Antes do início da temporada de festivais de outono e do início das conversas sobre os Óscares, estes são os filmes de 2023 já lançados que deve incluir na sua lista de filmes a ver, caso ainda não o tenha feito.

NB: O deslumbrante estudo de carácter psicológico de Todd Field, Tár, ou: 'Portrait of a Lady Being Cancelled', não foi incluído porque já nos referimos ao seu excelente desempenho e ao melhor desempenho da carreira de Cate Blanchett, que não deveria ter sido ignorado pela Academia. Nesta altura, parece um filme de 2022, e é altura de dar alguma atenção aos novatos...

10) Realidade

Adaptado da sua peça "Is This A Room", " Reality " de Tina Satter é um retrato arrepiante da história recente dos Estados Unidos sob a forma de uma peça de câmara tensa. A realizadora estreante utilizou diálogos originais não editados de gravações e transcrições do FBI para reconstituir a detenção de Reality Winner, de 25 anos, funcionária da NSA que se tornou denunciante (interpretada na perfeição por Sydney Sweeney, dos Euphoria). A inacreditavelmente chamada ex-linguista da Força Aérea imprimiu documentos confidenciais sobre a interferência russa nas eleições de 2016 nos EUA e enviou-os por correio para a redação do The Intercept.

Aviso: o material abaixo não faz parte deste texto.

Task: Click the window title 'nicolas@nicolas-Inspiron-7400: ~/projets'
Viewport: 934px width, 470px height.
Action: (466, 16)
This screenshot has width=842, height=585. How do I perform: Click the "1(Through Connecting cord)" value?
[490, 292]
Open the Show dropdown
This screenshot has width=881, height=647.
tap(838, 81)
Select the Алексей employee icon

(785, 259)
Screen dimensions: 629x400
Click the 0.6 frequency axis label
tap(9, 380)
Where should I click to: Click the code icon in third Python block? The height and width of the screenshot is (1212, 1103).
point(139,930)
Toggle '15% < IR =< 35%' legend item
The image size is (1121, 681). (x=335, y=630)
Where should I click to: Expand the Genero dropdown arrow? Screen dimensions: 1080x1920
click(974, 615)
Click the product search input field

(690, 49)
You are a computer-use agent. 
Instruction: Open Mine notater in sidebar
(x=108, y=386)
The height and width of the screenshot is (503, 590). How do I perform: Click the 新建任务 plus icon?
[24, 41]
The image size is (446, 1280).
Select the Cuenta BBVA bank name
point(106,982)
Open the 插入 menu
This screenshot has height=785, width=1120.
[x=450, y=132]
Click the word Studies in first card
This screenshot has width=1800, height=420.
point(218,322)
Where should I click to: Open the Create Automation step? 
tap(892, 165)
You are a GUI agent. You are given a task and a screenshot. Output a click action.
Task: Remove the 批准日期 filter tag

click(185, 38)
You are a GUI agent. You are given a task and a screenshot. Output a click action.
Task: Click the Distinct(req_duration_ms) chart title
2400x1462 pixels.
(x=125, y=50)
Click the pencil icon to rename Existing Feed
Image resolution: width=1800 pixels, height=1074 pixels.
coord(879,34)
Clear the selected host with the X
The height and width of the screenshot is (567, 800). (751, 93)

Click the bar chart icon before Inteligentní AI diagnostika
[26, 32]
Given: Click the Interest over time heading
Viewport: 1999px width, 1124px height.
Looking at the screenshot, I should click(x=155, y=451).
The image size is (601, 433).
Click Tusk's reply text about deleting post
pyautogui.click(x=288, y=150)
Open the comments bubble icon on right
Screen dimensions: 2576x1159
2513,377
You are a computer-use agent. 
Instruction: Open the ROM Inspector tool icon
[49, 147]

Foi detida em 2017, quando agentes do FBI a visitaram na sua casa na Geórgia, e foi-lhe aplicada a pena de prisão mais longa alguma vez imposta por uma divulgação não autorizada de informação governamental aos meios de comunicação social: cinco anos e três meses de prisão federal. Passado quase inteiramente no único local da casa de Winner, durante os 82 minutos de duração, este triunfo minimalista de um docu-drama é claustrofóbico, perturbador e emocionante. A escolha estilística de usar falhas visuais e a redação literal no ecrã, que substitui os "bips" por desaparecimentos de fotogramas muito assustadores e súbitos quando Winner diz algo que foi retirado da transcrição original, funciona às mil maravilhas. Estas escolhas formais poderiam ter sido um artifício, mas apenas reforçam os temas da verdade narrativa e do pavor aterrador que se esconde por detrás do mundano.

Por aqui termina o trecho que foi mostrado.